---------- Input data
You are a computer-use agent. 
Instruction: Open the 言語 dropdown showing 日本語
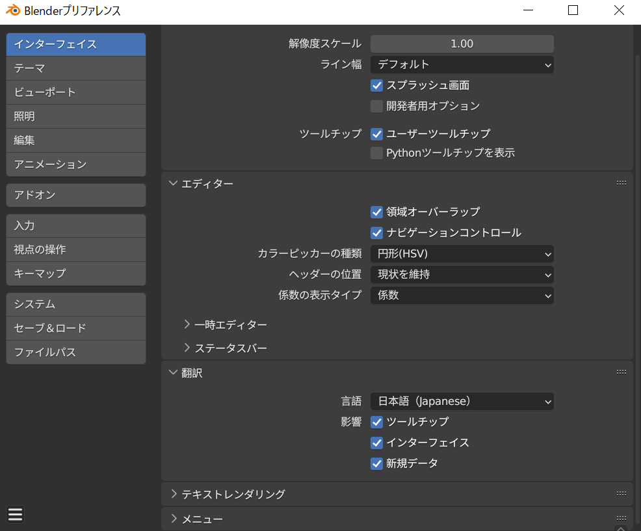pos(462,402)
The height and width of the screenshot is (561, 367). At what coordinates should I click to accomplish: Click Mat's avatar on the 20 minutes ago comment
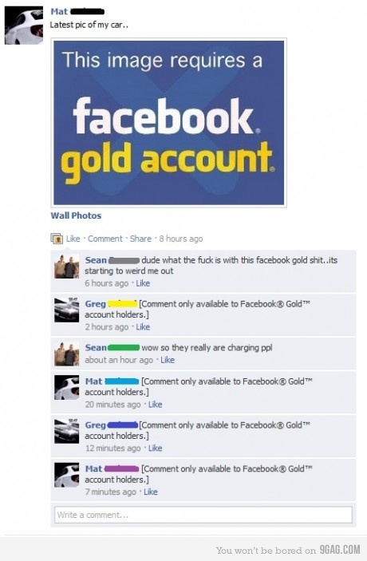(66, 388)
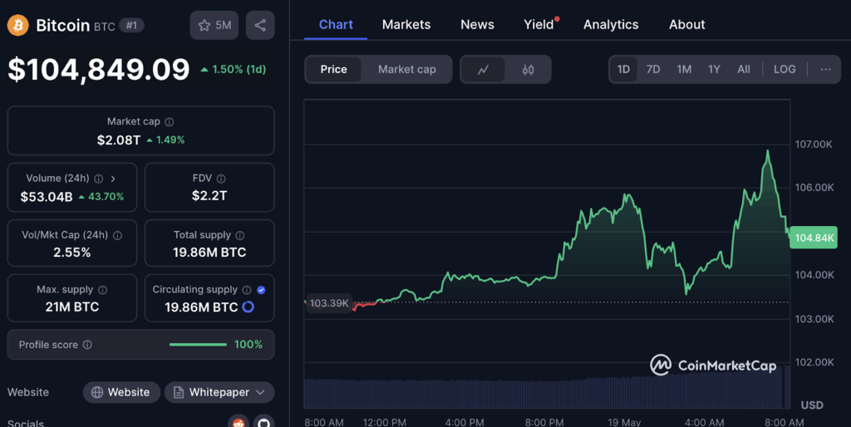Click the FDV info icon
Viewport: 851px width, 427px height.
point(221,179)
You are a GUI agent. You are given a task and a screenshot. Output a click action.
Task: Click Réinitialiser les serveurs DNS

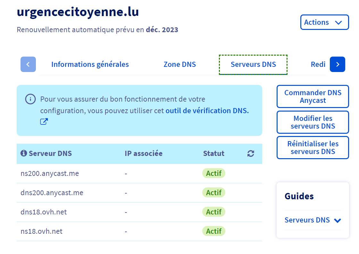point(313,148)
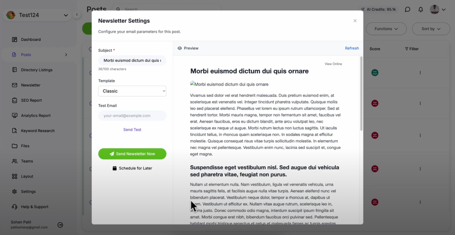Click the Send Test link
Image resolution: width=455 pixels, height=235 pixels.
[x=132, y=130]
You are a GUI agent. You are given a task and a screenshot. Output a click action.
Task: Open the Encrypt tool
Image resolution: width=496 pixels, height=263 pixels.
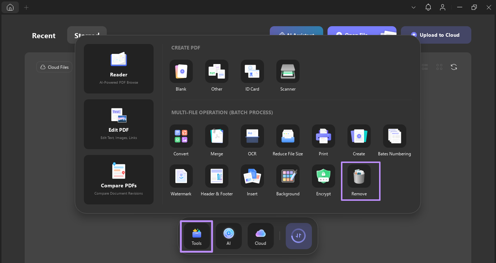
--------------------
▶ Your assignment:
Omit the pictures and reproduce the listing exactly.

▶ Task answer:
You are a computer-use agent. 
Instruction: Open the 言語 dropdown showing 日本語
pos(462,402)
The height and width of the screenshot is (561, 367). At what coordinates should I click to accomplish: Click Mat's avatar on the 20 minutes ago comment
(66, 388)
Click the FDV info icon
Viewport: 851px width, 427px height.
point(221,179)
You are a GUI agent. You are given a task and a screenshot. Output a click action.
Task: Click Réinitialiser les serveurs DNS

point(313,148)
Click the Send Test link
Image resolution: width=455 pixels, height=235 pixels.
[x=132, y=130]
You are a GUI agent. You are given a task and a screenshot. Output a click action.
Task: Open the Encrypt tool
Image resolution: width=496 pixels, height=263 pixels.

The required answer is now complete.